BEGIN Material provided

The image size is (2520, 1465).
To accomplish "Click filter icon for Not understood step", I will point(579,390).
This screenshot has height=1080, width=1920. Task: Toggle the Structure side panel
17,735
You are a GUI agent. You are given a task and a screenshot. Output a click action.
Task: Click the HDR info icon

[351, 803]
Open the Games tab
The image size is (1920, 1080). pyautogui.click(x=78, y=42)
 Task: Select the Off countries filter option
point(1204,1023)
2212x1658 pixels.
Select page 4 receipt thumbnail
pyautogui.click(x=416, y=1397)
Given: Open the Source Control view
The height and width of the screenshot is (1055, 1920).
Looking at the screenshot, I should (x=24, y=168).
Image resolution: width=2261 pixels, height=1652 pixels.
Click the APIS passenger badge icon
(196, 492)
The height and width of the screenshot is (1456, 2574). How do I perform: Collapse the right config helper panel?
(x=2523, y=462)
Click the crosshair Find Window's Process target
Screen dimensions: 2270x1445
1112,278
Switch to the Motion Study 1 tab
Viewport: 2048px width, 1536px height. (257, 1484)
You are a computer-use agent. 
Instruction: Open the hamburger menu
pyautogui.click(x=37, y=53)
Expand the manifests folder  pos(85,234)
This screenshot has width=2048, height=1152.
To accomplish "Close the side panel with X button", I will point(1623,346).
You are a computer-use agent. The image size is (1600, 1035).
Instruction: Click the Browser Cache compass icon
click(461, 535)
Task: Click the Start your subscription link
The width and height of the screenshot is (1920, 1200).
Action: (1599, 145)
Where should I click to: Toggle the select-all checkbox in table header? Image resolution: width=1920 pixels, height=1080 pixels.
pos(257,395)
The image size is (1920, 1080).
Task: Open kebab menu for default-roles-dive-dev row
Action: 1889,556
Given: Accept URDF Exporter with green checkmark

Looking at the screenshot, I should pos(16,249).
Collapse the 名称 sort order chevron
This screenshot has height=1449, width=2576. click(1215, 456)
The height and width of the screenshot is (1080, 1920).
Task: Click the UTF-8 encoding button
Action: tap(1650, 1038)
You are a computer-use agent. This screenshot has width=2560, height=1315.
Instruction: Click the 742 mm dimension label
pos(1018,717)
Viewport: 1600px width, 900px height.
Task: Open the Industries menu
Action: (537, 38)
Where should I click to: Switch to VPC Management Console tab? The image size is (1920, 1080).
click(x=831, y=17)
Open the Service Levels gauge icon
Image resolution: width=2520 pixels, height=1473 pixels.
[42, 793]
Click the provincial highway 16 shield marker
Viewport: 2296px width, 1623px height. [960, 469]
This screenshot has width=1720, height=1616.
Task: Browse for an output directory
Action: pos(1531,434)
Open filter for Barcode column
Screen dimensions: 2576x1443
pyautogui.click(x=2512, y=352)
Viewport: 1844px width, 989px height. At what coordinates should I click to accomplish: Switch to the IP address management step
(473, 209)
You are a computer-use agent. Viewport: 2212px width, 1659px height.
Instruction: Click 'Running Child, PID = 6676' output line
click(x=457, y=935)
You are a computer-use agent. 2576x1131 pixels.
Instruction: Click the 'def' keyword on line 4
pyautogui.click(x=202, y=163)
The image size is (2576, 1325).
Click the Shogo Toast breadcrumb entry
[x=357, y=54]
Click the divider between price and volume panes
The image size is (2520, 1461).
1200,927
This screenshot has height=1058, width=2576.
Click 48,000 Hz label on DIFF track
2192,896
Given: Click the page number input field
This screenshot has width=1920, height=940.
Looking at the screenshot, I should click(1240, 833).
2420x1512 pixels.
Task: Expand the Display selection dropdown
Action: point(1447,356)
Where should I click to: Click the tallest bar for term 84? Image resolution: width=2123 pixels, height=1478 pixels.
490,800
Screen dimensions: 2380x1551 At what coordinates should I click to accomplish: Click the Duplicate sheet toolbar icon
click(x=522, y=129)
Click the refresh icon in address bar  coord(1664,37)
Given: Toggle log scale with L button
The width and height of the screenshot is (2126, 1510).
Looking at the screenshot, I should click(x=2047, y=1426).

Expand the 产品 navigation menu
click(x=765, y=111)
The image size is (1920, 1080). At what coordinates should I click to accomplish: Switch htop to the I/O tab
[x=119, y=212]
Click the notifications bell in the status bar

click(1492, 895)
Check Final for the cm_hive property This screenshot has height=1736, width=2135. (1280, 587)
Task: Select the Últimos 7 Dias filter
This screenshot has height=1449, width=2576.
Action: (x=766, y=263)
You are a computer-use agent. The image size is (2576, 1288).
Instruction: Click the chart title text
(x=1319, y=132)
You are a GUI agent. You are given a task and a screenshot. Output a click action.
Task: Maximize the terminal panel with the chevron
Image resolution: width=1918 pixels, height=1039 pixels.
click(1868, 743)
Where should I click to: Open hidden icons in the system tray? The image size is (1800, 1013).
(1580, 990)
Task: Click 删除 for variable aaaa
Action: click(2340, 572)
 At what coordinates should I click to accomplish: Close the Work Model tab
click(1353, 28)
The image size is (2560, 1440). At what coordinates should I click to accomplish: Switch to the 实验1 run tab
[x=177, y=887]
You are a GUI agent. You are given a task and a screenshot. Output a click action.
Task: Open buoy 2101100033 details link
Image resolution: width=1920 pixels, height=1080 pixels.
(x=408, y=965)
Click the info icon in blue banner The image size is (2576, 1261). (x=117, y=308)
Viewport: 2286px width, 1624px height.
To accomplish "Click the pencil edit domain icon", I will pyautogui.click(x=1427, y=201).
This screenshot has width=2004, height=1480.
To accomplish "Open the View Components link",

END Material provided

Your task: Retype the portion of the data above that starts on the line with "You are a computer-use agent. The image size is (2576, 1288)." and finishes on the line with "Task: Maximize the", including both of those lines.

Final answer:
You are a computer-use agent. The image size is (2576, 1288).
Instruction: Click the chart title text
(x=1319, y=132)
You are a GUI agent. You are given a task and a screenshot. Output a click action.
Task: Maximize the terminal panel with the chevron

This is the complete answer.